Ich nehme aus meinen Schmerzerfahrungen am Zahnarztstuhl die erhöhte Motivation mit, mich für Versuchstiere einzusetzen. Für mich bildet diese Erfahrung eine Brücke zu den Tieren in den Tierversuchslabors und ihrem Schicksal. Wir müssen es einfach schaffen, für diese Tiere einen echten Fortschritt zu erzielen, der ihre Situation wirklich verbessert. Deshalb möchte ich hier noch einmal an alle appellieren, mitzuhelfen und am Besten täglich ein Protestemail an Medien oder politisch Verantwortliche zu schicken. Wir dürfen unseren Druck nicht abschwächen, wir müssen dranbleiben, auch wenn sich die Sache in die Länge zieht. Für nächste und übernächste Woche haben wir bereits wieder eine Reihe von Aktionen geplant!

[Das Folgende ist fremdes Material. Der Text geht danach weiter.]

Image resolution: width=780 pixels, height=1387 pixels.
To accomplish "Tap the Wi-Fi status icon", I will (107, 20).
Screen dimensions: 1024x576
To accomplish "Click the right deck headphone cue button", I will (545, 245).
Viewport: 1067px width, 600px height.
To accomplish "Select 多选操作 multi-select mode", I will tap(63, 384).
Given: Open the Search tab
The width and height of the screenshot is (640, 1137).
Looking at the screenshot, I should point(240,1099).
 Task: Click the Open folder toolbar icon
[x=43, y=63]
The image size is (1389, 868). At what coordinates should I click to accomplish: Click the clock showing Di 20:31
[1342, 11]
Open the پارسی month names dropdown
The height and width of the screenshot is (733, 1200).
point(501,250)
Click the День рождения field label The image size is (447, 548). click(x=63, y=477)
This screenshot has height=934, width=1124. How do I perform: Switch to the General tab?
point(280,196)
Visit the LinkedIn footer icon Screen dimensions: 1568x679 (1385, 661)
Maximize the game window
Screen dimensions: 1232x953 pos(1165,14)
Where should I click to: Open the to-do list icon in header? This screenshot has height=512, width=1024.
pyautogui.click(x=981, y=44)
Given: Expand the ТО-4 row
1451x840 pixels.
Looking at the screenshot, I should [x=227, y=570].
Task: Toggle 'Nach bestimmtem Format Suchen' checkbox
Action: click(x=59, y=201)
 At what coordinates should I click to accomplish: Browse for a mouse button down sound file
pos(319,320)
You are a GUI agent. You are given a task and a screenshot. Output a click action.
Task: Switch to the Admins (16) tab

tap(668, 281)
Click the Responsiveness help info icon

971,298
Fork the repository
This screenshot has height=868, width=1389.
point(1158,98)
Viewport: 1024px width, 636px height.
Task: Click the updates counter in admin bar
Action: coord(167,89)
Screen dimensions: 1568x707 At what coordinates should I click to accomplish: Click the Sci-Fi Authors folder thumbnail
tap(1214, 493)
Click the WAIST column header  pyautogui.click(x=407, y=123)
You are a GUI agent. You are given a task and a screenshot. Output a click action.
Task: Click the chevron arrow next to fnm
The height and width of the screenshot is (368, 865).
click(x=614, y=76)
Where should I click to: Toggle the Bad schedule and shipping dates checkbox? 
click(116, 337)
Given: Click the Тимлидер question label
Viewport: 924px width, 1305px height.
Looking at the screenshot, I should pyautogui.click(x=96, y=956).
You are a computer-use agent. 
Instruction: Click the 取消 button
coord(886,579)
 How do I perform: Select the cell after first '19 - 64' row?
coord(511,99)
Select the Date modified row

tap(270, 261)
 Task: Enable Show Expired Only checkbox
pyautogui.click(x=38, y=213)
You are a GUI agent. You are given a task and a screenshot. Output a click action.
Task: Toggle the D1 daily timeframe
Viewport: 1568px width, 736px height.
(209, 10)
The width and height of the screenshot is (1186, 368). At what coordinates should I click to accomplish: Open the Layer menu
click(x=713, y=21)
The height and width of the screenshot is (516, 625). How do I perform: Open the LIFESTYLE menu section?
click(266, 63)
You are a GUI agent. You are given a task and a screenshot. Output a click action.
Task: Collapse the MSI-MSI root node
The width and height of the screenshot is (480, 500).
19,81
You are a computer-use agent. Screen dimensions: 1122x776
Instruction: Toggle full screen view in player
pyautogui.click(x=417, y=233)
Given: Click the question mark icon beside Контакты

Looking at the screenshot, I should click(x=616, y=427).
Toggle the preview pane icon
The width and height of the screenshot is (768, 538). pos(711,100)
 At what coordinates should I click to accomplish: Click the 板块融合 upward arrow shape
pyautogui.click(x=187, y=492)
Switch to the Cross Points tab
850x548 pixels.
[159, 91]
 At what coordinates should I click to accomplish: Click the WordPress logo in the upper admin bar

3 Gedanken zu “3 ½ Stunden auf dem Zahnarztstuhl

  1. Kann ich gut nachvollziehen, denn der massive Schmerz am eigenen Körper erlebt lässt erst wirklich erahnen, welches Leid es es für Versuchstiere bedeuten muss, ohne Aussicht auf Schmerzlinderung dahinzuvegetieren.

  2. Ich wünsche dir alles Gute, Martin.
    Ich hoffe, du bist mit dem `du´ einverstanden. Für mich gehörst du, und dein Team, in meinen inneren Kreis, große Wertschätzung, so groß, dass sie den Himmel berührt.

    Ja, etwas muss sich für die Tiere zum Besseren ändern… sehr zum Besseren ändern… das Bewusstsein der Menschen, so eine grauenhafte Gesellschaft und jeder Mensch bevor er nicht erwacht, trägt dasseinige beiträgt. “Vergib ihnen, denn sie wissen nicht was sie tun.”, sagte einmal ein Mensch, der weit über den Tellerrand hinaus geschaut hat, er war unserer Zeit weit voraus.

    Ich werde zu Allerseelen allen Tieren gedenken. In Liebe.